**DATASET RECORDS**
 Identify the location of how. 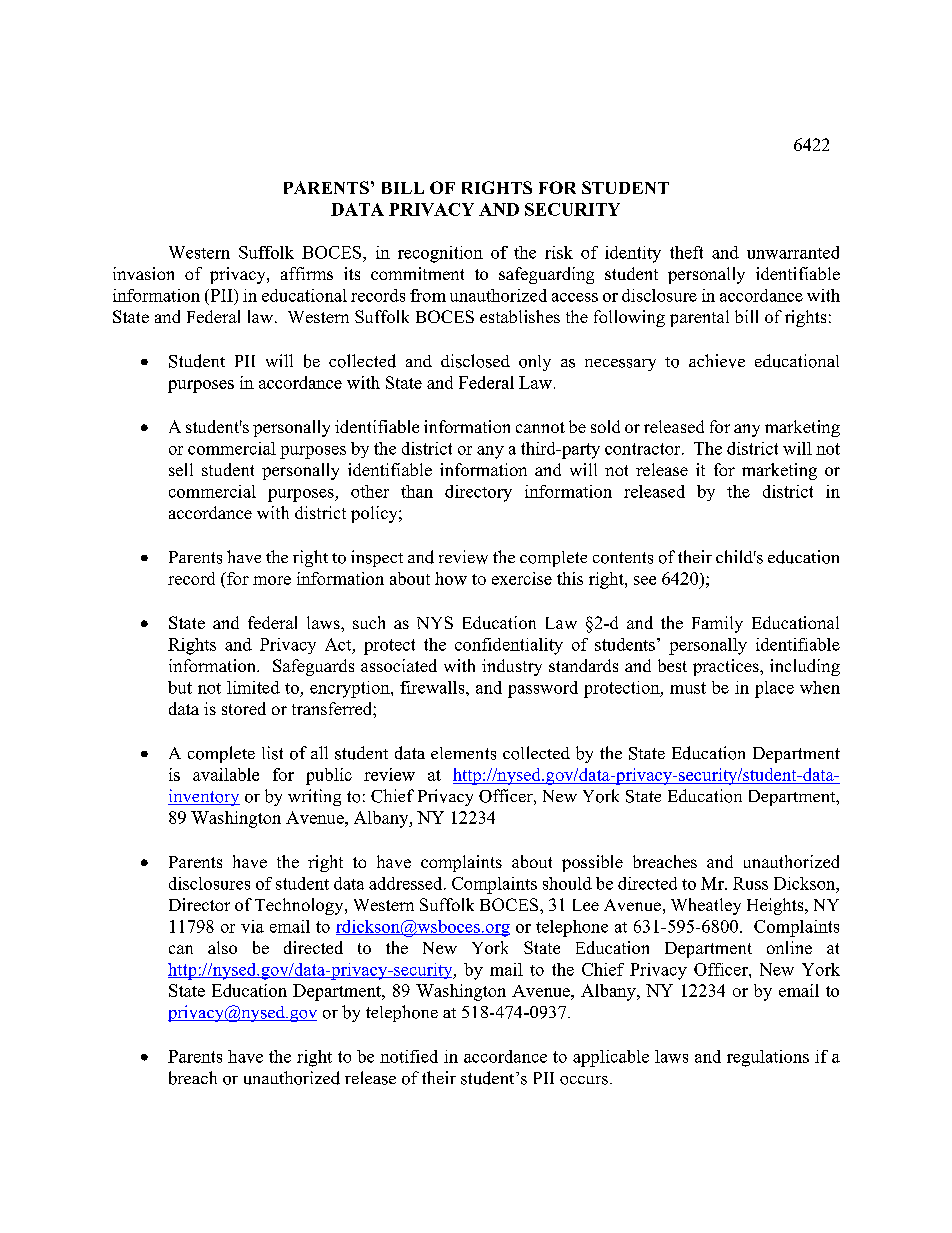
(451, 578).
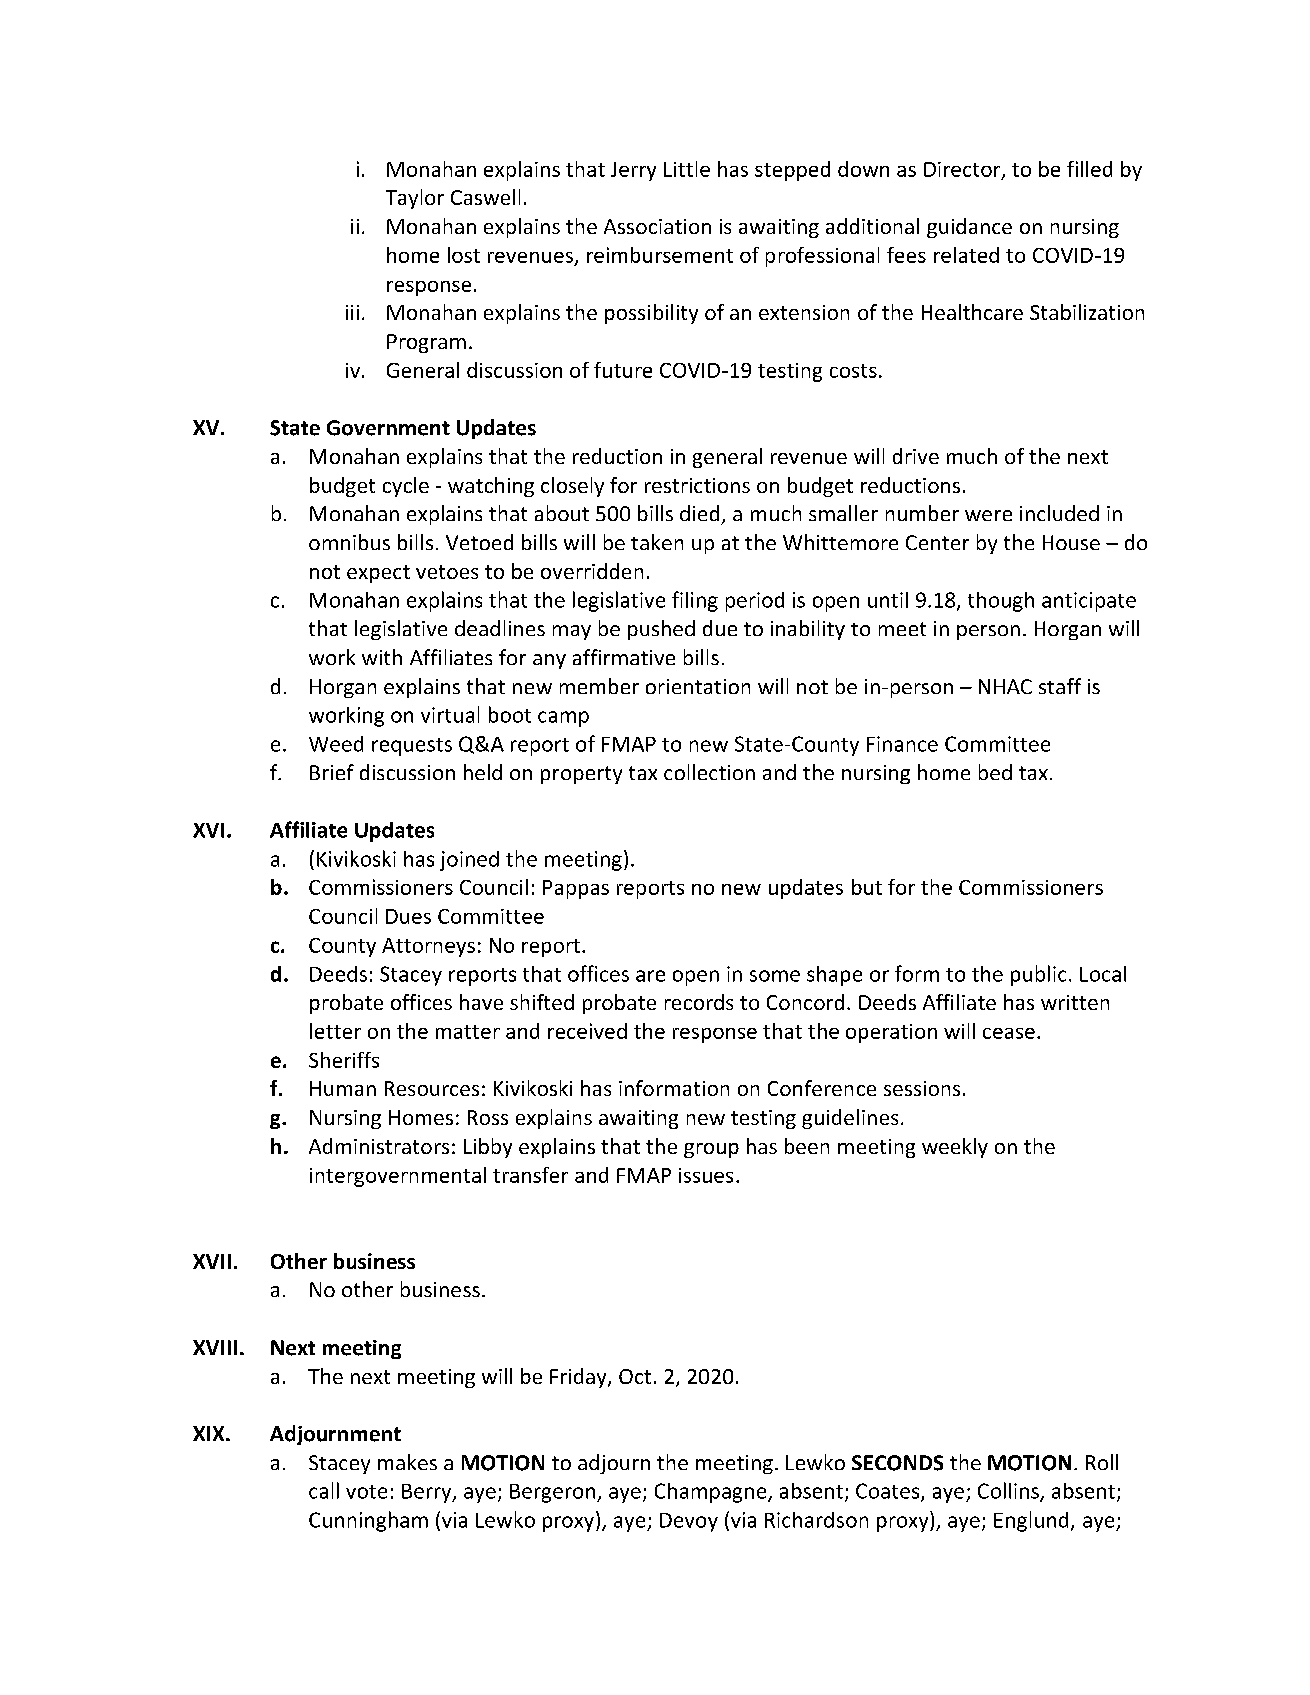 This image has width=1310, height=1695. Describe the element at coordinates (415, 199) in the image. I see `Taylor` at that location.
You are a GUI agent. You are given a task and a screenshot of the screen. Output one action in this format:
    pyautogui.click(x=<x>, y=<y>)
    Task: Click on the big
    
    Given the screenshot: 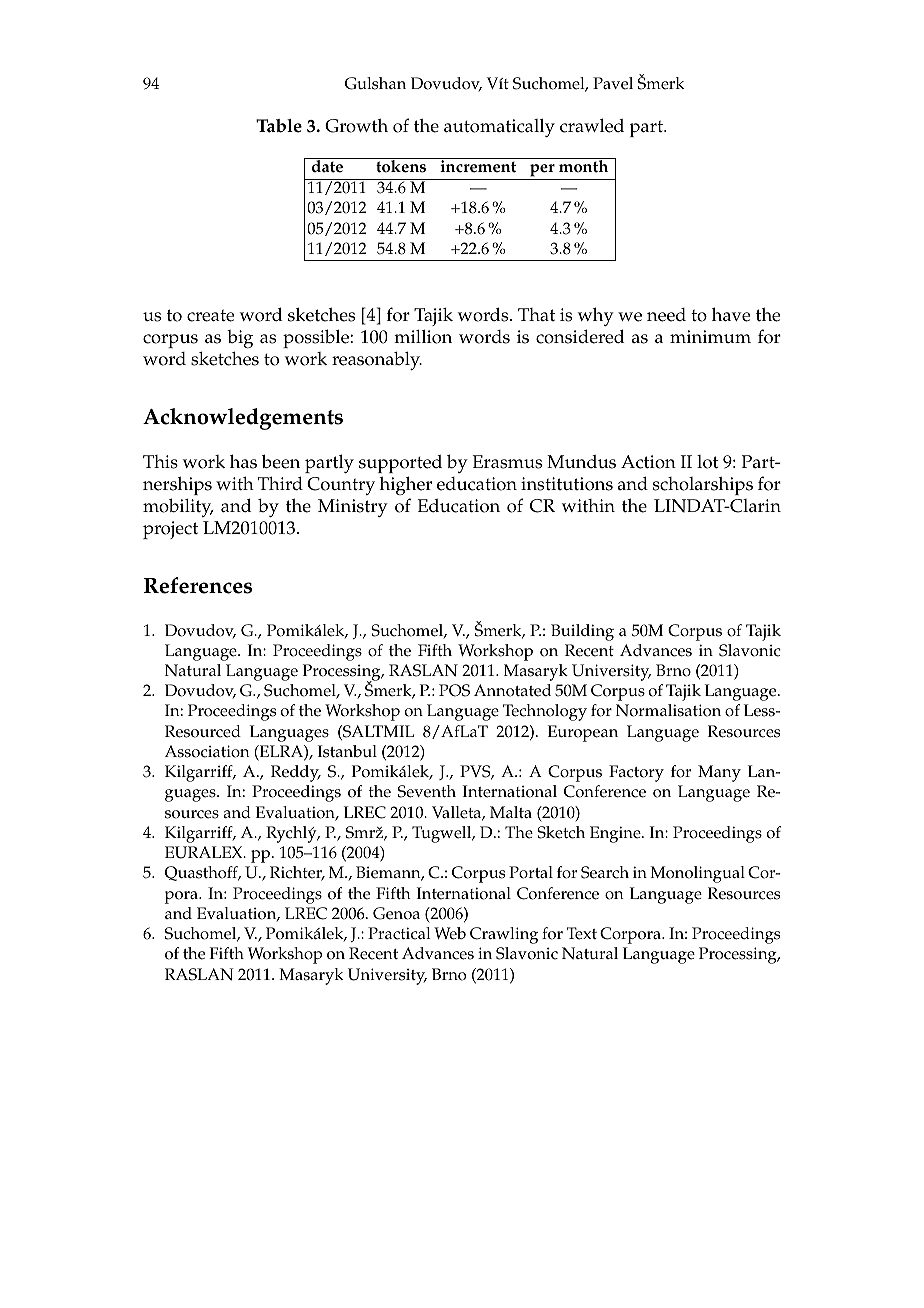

**STATED EXERCISE**
Can you copy out all of the material above word for word, leaving out the pictures?

**TASK ANSWER**
 Identify the location of how. 
(451, 578).
 This image has width=1310, height=1695. Describe the element at coordinates (415, 199) in the image. I see `Taylor` at that location.
You are a GUI agent. You are given a task and a screenshot of the screen. Output one action in this format:
    pyautogui.click(x=<x>, y=<y>)
    Task: Click on the big
    
    Given the screenshot: 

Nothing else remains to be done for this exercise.